§ **EXERCISE INPUT**
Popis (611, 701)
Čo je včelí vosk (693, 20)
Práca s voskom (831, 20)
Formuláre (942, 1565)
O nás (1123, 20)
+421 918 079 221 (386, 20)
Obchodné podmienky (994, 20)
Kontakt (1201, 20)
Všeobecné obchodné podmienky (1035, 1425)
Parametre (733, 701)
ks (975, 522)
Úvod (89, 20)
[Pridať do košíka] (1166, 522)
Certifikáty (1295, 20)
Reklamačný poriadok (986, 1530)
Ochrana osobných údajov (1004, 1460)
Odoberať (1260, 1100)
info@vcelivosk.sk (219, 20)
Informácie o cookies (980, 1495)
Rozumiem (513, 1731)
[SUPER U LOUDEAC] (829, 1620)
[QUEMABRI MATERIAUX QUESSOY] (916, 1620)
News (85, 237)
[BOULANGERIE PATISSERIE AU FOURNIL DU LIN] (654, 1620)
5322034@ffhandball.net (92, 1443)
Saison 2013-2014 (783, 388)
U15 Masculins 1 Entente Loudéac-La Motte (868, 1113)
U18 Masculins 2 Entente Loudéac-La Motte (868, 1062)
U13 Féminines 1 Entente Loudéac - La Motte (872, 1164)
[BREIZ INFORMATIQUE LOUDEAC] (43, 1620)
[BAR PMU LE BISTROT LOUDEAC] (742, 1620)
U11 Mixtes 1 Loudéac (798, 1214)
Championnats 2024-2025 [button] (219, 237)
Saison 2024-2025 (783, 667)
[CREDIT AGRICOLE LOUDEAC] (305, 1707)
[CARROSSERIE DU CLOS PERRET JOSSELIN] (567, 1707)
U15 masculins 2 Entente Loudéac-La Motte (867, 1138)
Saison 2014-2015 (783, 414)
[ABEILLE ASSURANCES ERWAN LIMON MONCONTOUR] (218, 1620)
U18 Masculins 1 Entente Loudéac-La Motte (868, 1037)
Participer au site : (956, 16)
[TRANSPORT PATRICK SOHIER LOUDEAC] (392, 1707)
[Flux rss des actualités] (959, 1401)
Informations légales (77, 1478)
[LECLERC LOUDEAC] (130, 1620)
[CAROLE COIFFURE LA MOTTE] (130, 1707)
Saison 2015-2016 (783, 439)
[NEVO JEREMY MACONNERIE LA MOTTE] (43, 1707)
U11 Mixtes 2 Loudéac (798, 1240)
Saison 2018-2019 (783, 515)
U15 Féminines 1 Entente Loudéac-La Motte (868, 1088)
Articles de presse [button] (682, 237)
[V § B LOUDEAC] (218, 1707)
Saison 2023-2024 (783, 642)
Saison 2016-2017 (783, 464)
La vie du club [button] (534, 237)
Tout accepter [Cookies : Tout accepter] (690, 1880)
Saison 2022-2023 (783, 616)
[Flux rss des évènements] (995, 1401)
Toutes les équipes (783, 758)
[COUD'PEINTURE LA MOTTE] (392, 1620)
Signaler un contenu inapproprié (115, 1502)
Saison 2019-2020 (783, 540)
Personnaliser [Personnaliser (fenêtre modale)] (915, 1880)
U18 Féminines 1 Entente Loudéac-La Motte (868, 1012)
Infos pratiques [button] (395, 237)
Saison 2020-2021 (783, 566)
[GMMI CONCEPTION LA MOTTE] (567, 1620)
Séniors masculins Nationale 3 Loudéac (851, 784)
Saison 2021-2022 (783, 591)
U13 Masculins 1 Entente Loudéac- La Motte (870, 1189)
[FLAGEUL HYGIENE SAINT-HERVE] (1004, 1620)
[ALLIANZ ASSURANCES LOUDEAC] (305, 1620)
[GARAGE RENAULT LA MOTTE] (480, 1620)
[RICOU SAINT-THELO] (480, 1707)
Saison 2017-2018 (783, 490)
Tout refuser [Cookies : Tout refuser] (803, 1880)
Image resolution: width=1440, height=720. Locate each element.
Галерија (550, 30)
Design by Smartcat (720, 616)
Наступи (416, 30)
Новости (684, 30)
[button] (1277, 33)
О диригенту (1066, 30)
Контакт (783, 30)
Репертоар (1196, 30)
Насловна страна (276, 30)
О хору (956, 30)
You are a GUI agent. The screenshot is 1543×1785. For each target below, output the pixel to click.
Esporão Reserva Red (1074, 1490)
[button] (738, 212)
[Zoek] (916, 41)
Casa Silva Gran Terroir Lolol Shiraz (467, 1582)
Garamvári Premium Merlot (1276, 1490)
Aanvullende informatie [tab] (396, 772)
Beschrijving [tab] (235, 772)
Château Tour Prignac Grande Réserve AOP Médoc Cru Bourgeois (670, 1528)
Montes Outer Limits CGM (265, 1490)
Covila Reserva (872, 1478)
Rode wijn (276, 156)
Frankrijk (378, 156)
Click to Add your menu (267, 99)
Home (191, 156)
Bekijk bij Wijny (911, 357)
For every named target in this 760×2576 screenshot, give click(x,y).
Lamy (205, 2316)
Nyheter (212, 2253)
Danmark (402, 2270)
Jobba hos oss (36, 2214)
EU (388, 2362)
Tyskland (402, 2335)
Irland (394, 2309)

§ **WORK REQUIRED**
Put every line of the material above into a Markdown table with two columns, Row and Entry. Number the rows in order and leave out any blank lines.

§ **OUTPUT BELOW**
| Row | Entry |
|---|---|
| 1 | Popis (611, 701) |
| 2 | Čo je včelí vosk (693, 20) |
| 3 | Práca s voskom (831, 20) |
| 4 | Formuláre (942, 1565) |
| 5 | O nás (1123, 20) |
| 6 | +421 918 079 221 (386, 20) |
| 7 | Obchodné podmienky (994, 20) |
| 8 | Kontakt (1201, 20) |
| 9 | Všeobecné obchodné podmienky (1035, 1425) |
| 10 | Parametre (733, 701) |
| 11 | ks (975, 522) |
| 12 | Úvod (89, 20) |
| 13 | [Pridať do košíka] (1166, 522) |
| 14 | Certifikáty (1295, 20) |
| 15 | Reklamačný poriadok (986, 1530) |
| 16 | Ochrana osobných údajov (1004, 1460) |
| 17 | Odoberať (1260, 1100) |
| 18 | info@vcelivosk.sk (219, 20) |
| 19 | Informácie o cookies (980, 1495) |
| 20 | Rozumiem (513, 1731) |
| 21 | [SUPER U LOUDEAC] (829, 1620) |
| 22 | [QUEMABRI MATERIAUX QUESSOY] (916, 1620) |
| 23 | News (85, 237) |
| 24 | [BOULANGERIE PATISSERIE AU FOURNIL DU LIN] (654, 1620) |
| 25 | 5322034@ffhandball.net (92, 1443) |
| 26 | Saison 2013-2014 (783, 388) |
| 27 | U15 Masculins 1 Entente Loudéac-La Motte (868, 1113) |
| 28 | U18 Masculins 2 Entente Loudéac-La Motte (868, 1062) |
| 29 | U13 Féminines 1 Entente Loudéac - La Motte (872, 1164) |
| 30 | [BREIZ INFORMATIQUE LOUDEAC] (43, 1620) |
| 31 | [BAR PMU LE BISTROT LOUDEAC] (742, 1620) |
| 32 | U11 Mixtes 1 Loudéac (798, 1214) |
| 33 | Championnats 2024-2025 [button] (219, 237) |
| 34 | Saison 2024-2025 (783, 667) |
| 35 | [CREDIT AGRICOLE LOUDEAC] (305, 1707) |
| 36 | [CARROSSERIE DU CLOS PERRET JOSSELIN] (567, 1707) |
| 37 | U15 masculins 2 Entente Loudéac-La Motte (867, 1138) |
| 38 | Saison 2014-2015 (783, 414) |
| 39 | [ABEILLE ASSURANCES ERWAN LIMON MONCONTOUR] (218, 1620) |
| 40 | U18 Masculins 1 Entente Loudéac-La Motte (868, 1037) |
| 41 | Participer au site : (956, 16) |
| 42 | [TRANSPORT PATRICK SOHIER LOUDEAC] (392, 1707) |
| 43 | [Flux rss des actualités] (959, 1401) |
| 44 | Informations légales (77, 1478) |
| 45 | [LECLERC LOUDEAC] (130, 1620) |
| 46 | [CAROLE COIFFURE LA MOTTE] (130, 1707) |
| 47 | Saison 2015-2016 (783, 439) |
| 48 | [NEVO JEREMY MACONNERIE LA MOTTE] (43, 1707) |
| 49 | U11 Mixtes 2 Loudéac (798, 1240) |
| 50 | Saison 2018-2019 (783, 515) |
| 51 | U15 Féminines 1 Entente Loudéac-La Motte (868, 1088) |
| 52 | Articles de presse [button] (682, 237) |
| 53 | [V § B LOUDEAC] (218, 1707) |
| 54 | Saison 2023-2024 (783, 642) |
| 55 | Saison 2016-2017 (783, 464) |
| 56 | La vie du club [button] (534, 237) |
| 57 | Tout accepter [Cookies : Tout accepter] (690, 1880) |
| 58 | Saison 2022-2023 (783, 616) |
| 59 | [Flux rss des évènements] (995, 1401) |
| 60 | Toutes les équipes (783, 758) |
| 61 | [COUD'PEINTURE LA MOTTE] (392, 1620) |
| 62 | Signaler un contenu inapproprié (115, 1502) |
| 63 | Saison 2019-2020 (783, 540) |
| 64 | Personnaliser [Personnaliser (fenêtre modale)] (915, 1880) |
| 65 | U18 Féminines 1 Entente Loudéac-La Motte (868, 1012) |
| 66 | Infos pratiques [button] (395, 237) |
| 67 | Saison 2020-2021 (783, 566) |
| 68 | [GMMI CONCEPTION LA MOTTE] (567, 1620) |
| 69 | Séniors masculins Nationale 3 Loudéac (851, 784) |
| 70 | Saison 2021-2022 (783, 591) |
| 71 | U13 Masculins 1 Entente Loudéac- La Motte (870, 1189) |
| 72 | [FLAGEUL HYGIENE SAINT-HERVE] (1004, 1620) |
| 73 | [ALLIANZ ASSURANCES LOUDEAC] (305, 1620) |
| 74 | [GARAGE RENAULT LA MOTTE] (480, 1620) |
| 75 | [RICOU SAINT-THELO] (480, 1707) |
| 76 | Saison 2017-2018 (783, 490) |
| 77 | Tout refuser [Cookies : Tout refuser] (803, 1880) |
| 78 | Image resolution: width=1440, height=720. Locate each element. |
| 79 | Галерија (550, 30) |
| 80 | Design by Smartcat (720, 616) |
| 81 | Наступи (416, 30) |
| 82 | Новости (684, 30) |
| 83 | [button] (1277, 33) |
| 84 | О диригенту (1066, 30) |
| 85 | Контакт (783, 30) |
| 86 | Репертоар (1196, 30) |
| 87 | Насловна страна (276, 30) |
| 88 | О хору (956, 30) |
| 89 | You are a GUI agent. The screenshot is 1543×1785. For each target below, output the pixel to click. |
| 90 | Esporão Reserva Red (1074, 1490) |
| 91 | [button] (738, 212) |
| 92 | [Zoek] (916, 41) |
| 93 | Casa Silva Gran Terroir Lolol Shiraz (467, 1582) |
| 94 | Garamvári Premium Merlot (1276, 1490) |
| 95 | Aanvullende informatie [tab] (396, 772) |
| 96 | Beschrijving [tab] (235, 772) |
| 97 | Château Tour Prignac Grande Réserve AOP Médoc Cru Bourgeois (670, 1528) |
| 98 | Montes Outer Limits CGM (265, 1490) |
| 99 | Covila Reserva (872, 1478) |
| 100 | Rode wijn (276, 156) |
| 101 | Frankrijk (378, 156) |
| 102 | Click to Add your menu (267, 99) |
| 103 | Home (191, 156) |
| 104 | Bekijk bij Wijny (911, 357) |
| 105 | For every named target in this 760×2576 screenshot, give click(x,y). |
| 106 | Lamy (205, 2316) |
| 107 | Nyheter (212, 2253) |
| 108 | Danmark (402, 2270) |
| 109 | Jobba hos oss (36, 2214) |
| 110 | EU (388, 2362) |
| 111 | Tyskland (402, 2335) |
| 112 | Irland (394, 2309) |